On 05/16/2009 08:50 AM, Shintaro Fujiwara wrote:
Thanks.
So, I understand there are no commands checking present state of
enabling or disabling dontaudit ?
Correct. Although you could use sesearch --dontaudit to see there are
no dontaudit rules in the policy.
And especially, disabling dontaudit survives next boot, for an
ordinary administrator like me don't know whether or not disabling
dontaudit.
Yes semodule -DB rebuilds the /etc/selinux/targeted/policy/policy.VERSION
file which will stay there until the next time you run semanage or
semodule (selinux-policy-targeted update for example)

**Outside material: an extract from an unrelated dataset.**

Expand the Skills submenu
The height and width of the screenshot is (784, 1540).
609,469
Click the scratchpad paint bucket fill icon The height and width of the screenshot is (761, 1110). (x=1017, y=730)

If I forget disabling dontaudit and don't know much about SELinux
audit, if somebody tell me to do audit2allow and some buggy program
running to manage shadow_t, I will foolishly may install a policy to
manage shadow_t ?
Yes but you can always make this mistake.
I think in that case, should be checked the present state of dontaudit
disabled or not and giving advice to administrator to type command
#semodue -B.
I don't agree, the only time some one should disable dontaudit rules
would be when trying to diagnose and SELinux problem, and the leaving
SELinux dontaudit rules disabled will be pretty evident in the number of
AVC's that will be coming to the machine.
Well, I presently can manage at least making in certain confined area
a file labeled shadow_t or whatever the dontaudit will be applied and
check if the dontaudit is disabled or not.
I think only ugly way but as an ordinary administrator, I can manage
in that way.
Thanks for your advices.
2009/5/16 Daniel J Walsh<dwalsh@xxxxxxxxxx>:
On 05/15/2009 07:50 PM, Shintaro Fujiwara wrote:
Hi, I typed,
#semodule -DB
How should I know if I succeeded disabled dontaudits ?
Thanks.
If the command did not display any errors, it succeeded. Also you should
start to see a lot more avc messages. Start and stop a couple of services.